I think this works out by looking at triangles...
Using the diagram...
S is the separation of the two transmitters, R the range to the target, A,B are the distances measured by the device and 'x' is what we're trying to find.
By Pythagoras: (here A^2 denotes A squared)
A^2 = R^2 + x^2 or A^2 - x^2 = R^2
and
B^2 = R^2 + (S+x)^2 or B^2 - (S+x)^2 = R^2
rearrange this to
A^2 - x^2 = B^2 - (S+x)^2
A^2 - x^2 = B^2 - S^2 - 2Sx - x^2 expand (S+x)^2
A^2 = B^2 - S^2 - 2Sx lose x^2 from both sides
A^2 - B^2 +S^2 = -2Sx rearrange
finally:
A^2 - B^2 + S^2
_______________ = x
-2S
ta da !
I did a quick check measuring on paper and I think it's correct. Another quick check is if A is the same as B, in which case it boils down to:
-S^2 / 2S == -S/2 == 1/2 way between the transmitters, which is right.

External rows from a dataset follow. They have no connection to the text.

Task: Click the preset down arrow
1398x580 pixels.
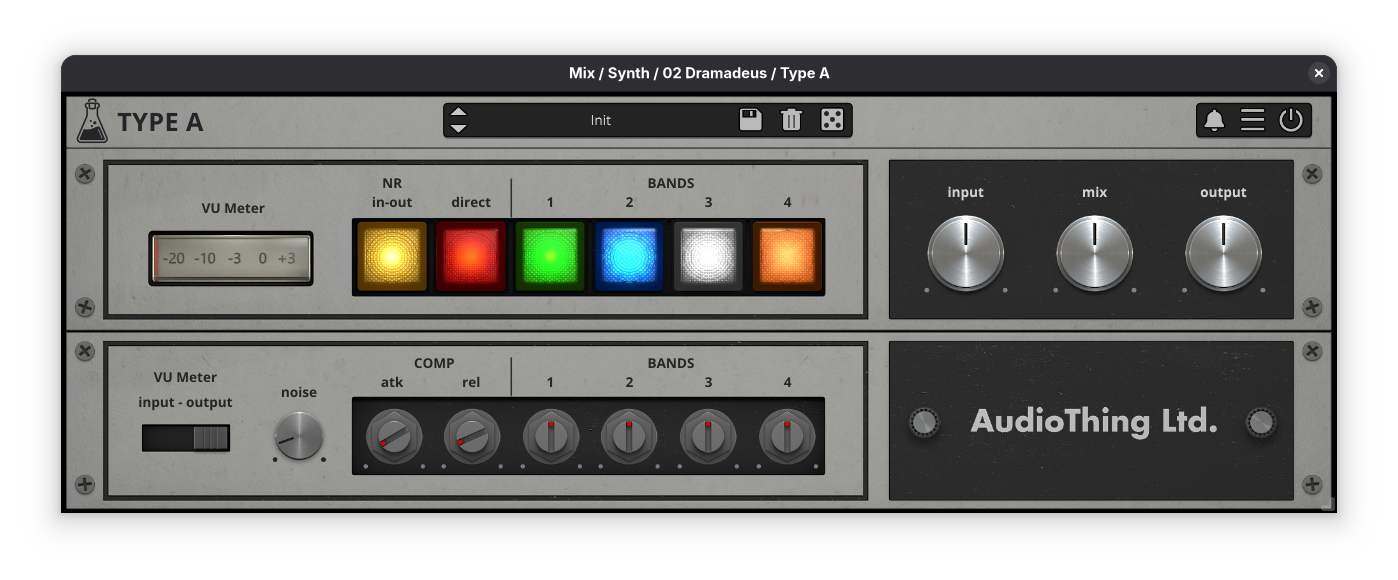Action: coord(458,128)
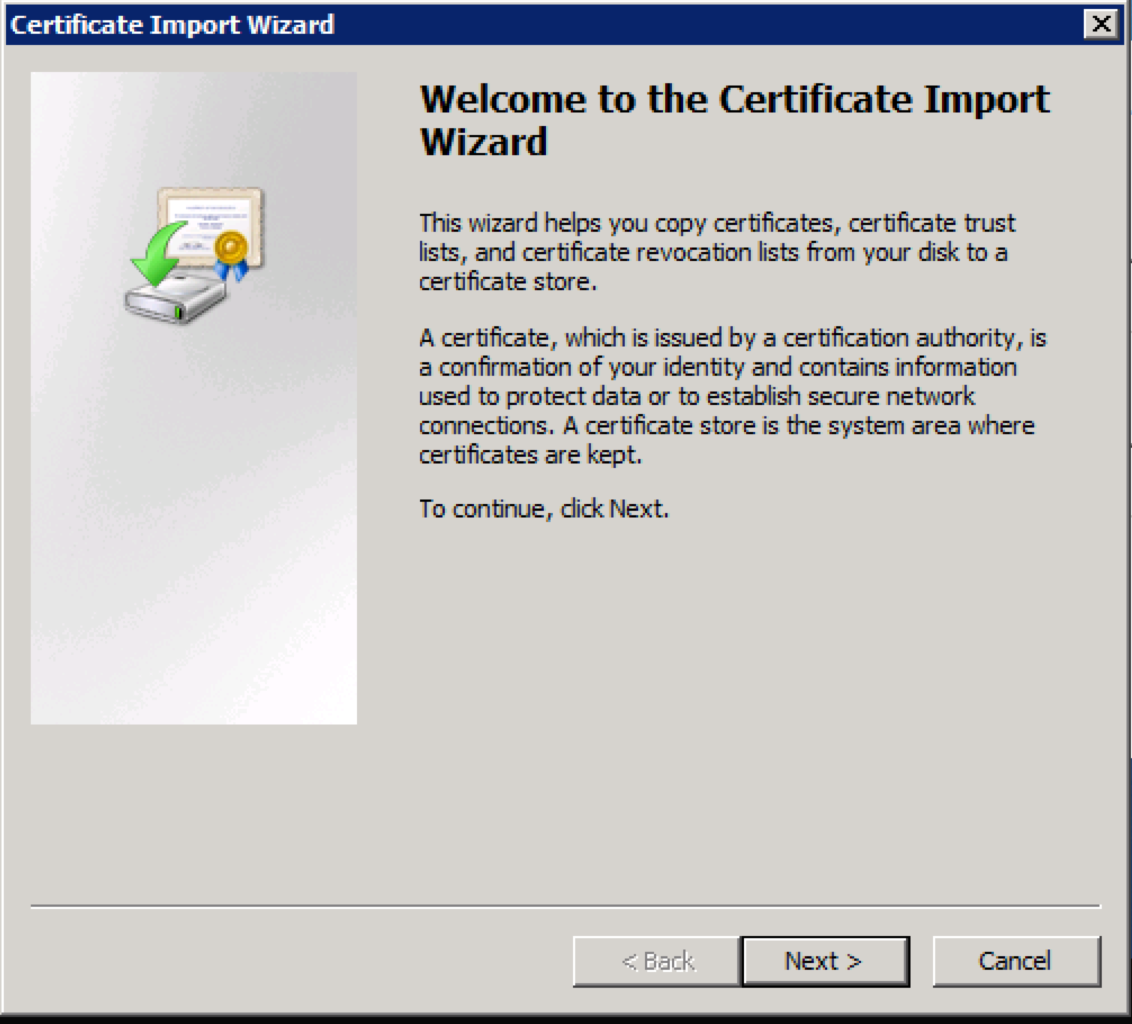1132x1024 pixels.
Task: Click the "certificate store." line ending the first paragraph
Action: click(506, 281)
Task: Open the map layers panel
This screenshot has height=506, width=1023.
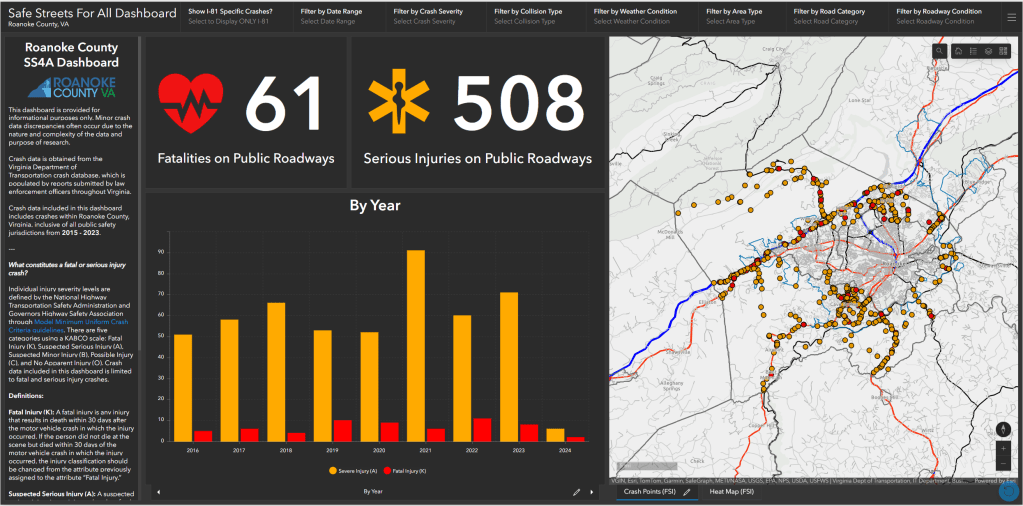Action: pyautogui.click(x=988, y=51)
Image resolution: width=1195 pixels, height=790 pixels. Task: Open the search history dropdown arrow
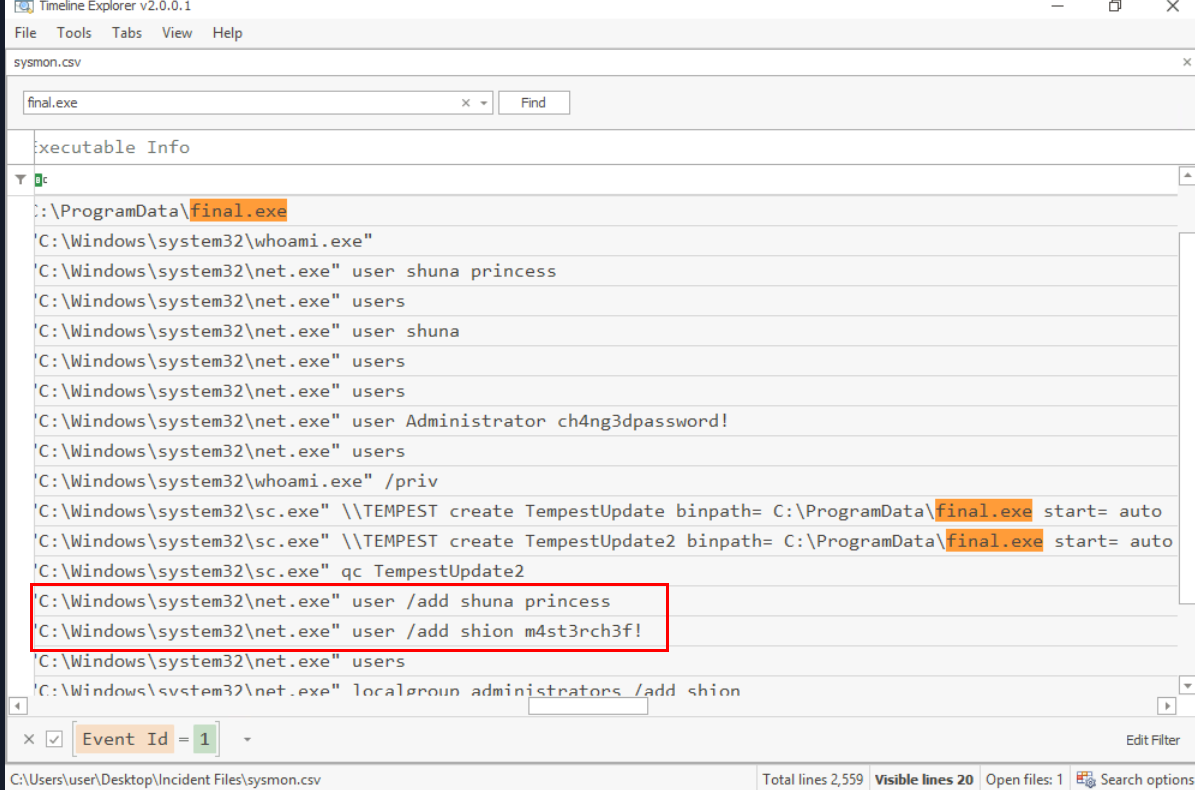click(x=484, y=103)
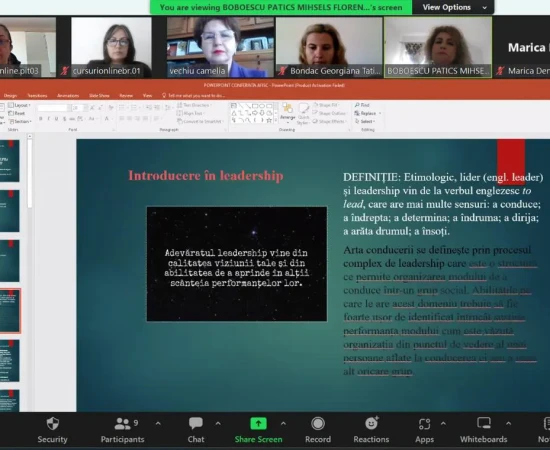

Edit: following comment below...
Note that the final formula only involves A,B and S. We need S (the distance between transmitters) because this completes the triangle A/B/S and therefore scales the output value. You could use a fixed value for this but the output would not relate directly to the scale of the A or B values. However, you could use s=100 giving...
A^2 - B^2 + 10000
x = _________________
-200
or, in javascript:
var pos= ((ranges.left*ranges.left)-(ranges.right*ranges.right)+10000)/200;
this will give a value between 0..100 for the object being directly somewhere between the two sensors e.g. if both sensor values are, say 42, we get:
pos = (42*42 - 42*42 + 10000) /200; // answer = 50
If the object is directly in front of sensor A, we could have values:
pos= (100*100 - 140*140 + 10000)/200; // answer = 2
or directly in front of B:
pos= (140*140 - 100*100 + 10000)/200; // answer = 98
Further along your 'x' axis will obviously get larger values in one direction and go -ve in the other direction. I hope that makes it clearer.